On April 20, the market price of West Texas Intermediate Crude (WTI) dropped to negative 40 dollars a barrel. More than remarkable, the fact that “sellers” of oil had to pay “buyers” to take their product off their hands was unprecedented. Never before had oil sold at a negative price.
The WTI is a benchmark for crude oil prices. It represents the contract price of oil futures—that is, a buyer commits to a price for a specific type of oil as of a specific date in future when that oil is to be delivered. There are two reasons to buy oil future contracts. Oil futures trade like stocks, so investors can speculate they will be able to sell at a profit before the contract expiration date. Refineries buy futures to guarantee their price at delivery.
On April 20, the storage tanks at the main U.S. oil trading hub in Cushing, Oklahoma were full. There was no capacity for the arriving oil. As a result the sellers who did not want to take delivery had to pay buyers to take the contracts off their hands, and the per-barrel price fell to minus $40.
Three factors combined for the venture into negative territory. One is a boom in U.S. oil production, including a boost generated by hydraulic fracturing drilling techniques the U.S. started developing in the 1990s. The U.S. had committed to providing weapons to Israel and Israel’s enemies had retaliated by slowing their production leading to the 1973 oil crisis. Our ingenuity and determination drove us to such a level of production that for a brief period in 2019, the U.S. was actually the world’s largest exporter of oil.
Another factor leading to the glut was a breakdown in negotiations to reduce production between Saudi Arabia and Russia earlier this year. When Russia refused to join the Saudis in reducing production, the Saudis retaliated by flooding the market and slashing prices. It worked to get Russia back to the table and an agreement, but it was too late to avoid the consequences.

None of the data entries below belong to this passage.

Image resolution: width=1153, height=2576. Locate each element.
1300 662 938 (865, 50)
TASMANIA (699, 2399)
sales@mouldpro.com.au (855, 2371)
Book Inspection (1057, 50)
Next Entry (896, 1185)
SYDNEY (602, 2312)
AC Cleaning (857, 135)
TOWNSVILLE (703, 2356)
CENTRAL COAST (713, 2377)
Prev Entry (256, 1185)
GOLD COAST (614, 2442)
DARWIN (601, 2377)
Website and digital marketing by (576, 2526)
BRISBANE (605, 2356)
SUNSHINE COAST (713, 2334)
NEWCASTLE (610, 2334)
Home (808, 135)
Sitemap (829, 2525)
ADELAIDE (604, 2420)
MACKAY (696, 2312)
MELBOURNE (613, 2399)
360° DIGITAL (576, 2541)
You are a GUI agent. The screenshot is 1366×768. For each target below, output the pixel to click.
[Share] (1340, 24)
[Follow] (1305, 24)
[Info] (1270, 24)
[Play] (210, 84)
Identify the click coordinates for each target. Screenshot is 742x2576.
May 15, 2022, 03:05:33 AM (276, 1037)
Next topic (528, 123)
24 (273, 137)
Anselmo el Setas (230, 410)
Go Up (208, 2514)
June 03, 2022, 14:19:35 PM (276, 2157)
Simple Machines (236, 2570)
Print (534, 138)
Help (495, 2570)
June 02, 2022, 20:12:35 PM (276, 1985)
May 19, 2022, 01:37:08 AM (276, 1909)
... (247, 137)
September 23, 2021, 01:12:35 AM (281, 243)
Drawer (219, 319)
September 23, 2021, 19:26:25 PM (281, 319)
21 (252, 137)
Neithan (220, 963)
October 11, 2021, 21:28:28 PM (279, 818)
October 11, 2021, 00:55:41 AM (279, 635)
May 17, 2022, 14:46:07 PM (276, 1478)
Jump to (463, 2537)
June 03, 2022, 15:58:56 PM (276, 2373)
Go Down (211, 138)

A third factor contributing to a negative crude price was the onset of the COVID-19 virus. COVID-19 dissipated the demand for fuel: no planes, cars or cruise ships. Inventories were so full people with futures contracts were paying for massive tankers to sit and hold the oil in the Port of Los Angeles.
The reverse oil crisis had been warned of earlier in the year, in particular as Saudis and Russians argued. But many industry observers denied there would be a problem. A March 13 article titled “The Truth About U.S. Crude Storage” on OILPRICE.com, which bills itself as “The No. 1 Source for Oil & Energy News,” posited, “So in summary, the narrative being pushed that the U.S. is running out of crude oil storage is false, most likely repeated by those who haven’t bothered to actually check available crude oil storage. It may also be pushed by those who have a vested interest in seeing oil prices fall, and some who have predicted $20/bbl oil seem to be pushing this notion the hardest. Not going to happen.”
Oil doesn’t follow the same supply and demand laws that determine the prices of other commodities. Oil producers focus more on maintaining or building market share, and on holding it for political power. As well, shutting down wells is not easy; it can jeopardize future productivity. Even those who might have seen a negative oil price coming would have been loath to turn off the spigots.
As of this writing, the price of oil had recovered, up to $24 a barrel. Producers are cautiously optimistic based on ongoing production cuts—23 countries have agreed to reduce production by a total of 9.7 million barrels a day—and an anticipated increase in demand as the COVID-19 pandemic recedes and the U.S. economy re-opens.
Hindsight might suggest that the U.S. focused too much on becoming energy independent. It has not served to elevate the sector as a favorable investment over the last 10 years. Investors and even the oil companies themselves are seeing more and more of the future in renewable energy sources. Nobody wants to become coal.